To me, debugging with an ORM like Hibernate was never more complicated than
debugging with the JDBC driver.

Also, ORM implementations often contain multiple layers of abstractions, even
co-existing ones (JQL vs. HQL). Personally, I don't like HQL / JQL. But it
does a good job for simple tasks. For more complex things, I can write SQL and
use just the mapping features of my ORM. I rather use Hibernate to get things
done, than writing all the boiler plate with plain JDBC.

------
coding123
Definitely agree with lots of the points in "not-so-great things" list. One
fellow engineer ended up using Hibernate for more analytic queries - ended up
causing so many strange issues. We discovered one of the queries was doing
some kind of internal secondary query for each of the top-level rows. (So for
each returning row fetched it was making another SQL query to the database).
Not sure why it wasn't doing the obvious join, but I guess something broke its
rules.

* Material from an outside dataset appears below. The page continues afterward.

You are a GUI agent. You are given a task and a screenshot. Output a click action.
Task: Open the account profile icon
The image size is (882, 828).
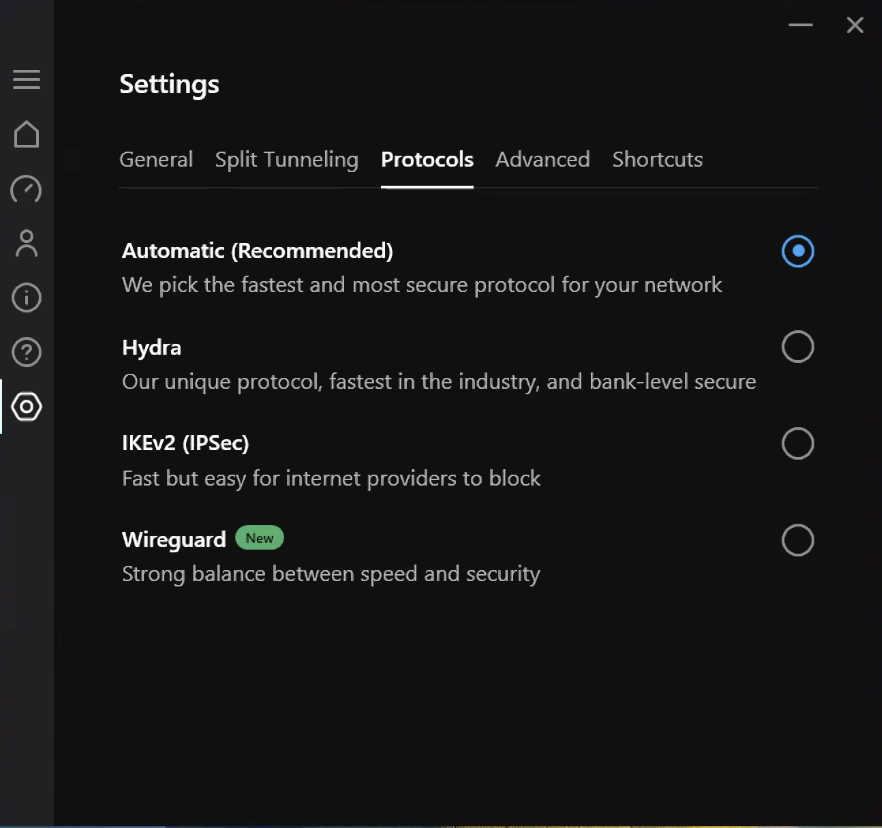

So while I like hibernate for fetch, change, update etc.. I really
think you need to be careful trusting it for joins and such.

------
ssijak
Read about jooq [https://www.jooq.org/](https://www.jooq.org/) Thank me later.

------
mmmbacn
I've used this data modeling framework in Java that's similar to GraphQL:
[https://github.com/perfectsense/dari](https://github.com/perfectsense/dari).
I've found it leaps and bounds more productive than most ORM's and the debug
tools are top notch.

------
Xeoncross
ORM's work great for CRUD. Then there is always that small collection of
aggregation and reporting queries that take a few minutes to write in SQL and
days to kludge together with an ORM and it's mostly-feature-complete
abstraction layer over SQL (SQL is an abstraction layer).

------
avodonosov
Spring + Hibernate is a sad example of extremely lame technologies dominating
a whole language ecosystem.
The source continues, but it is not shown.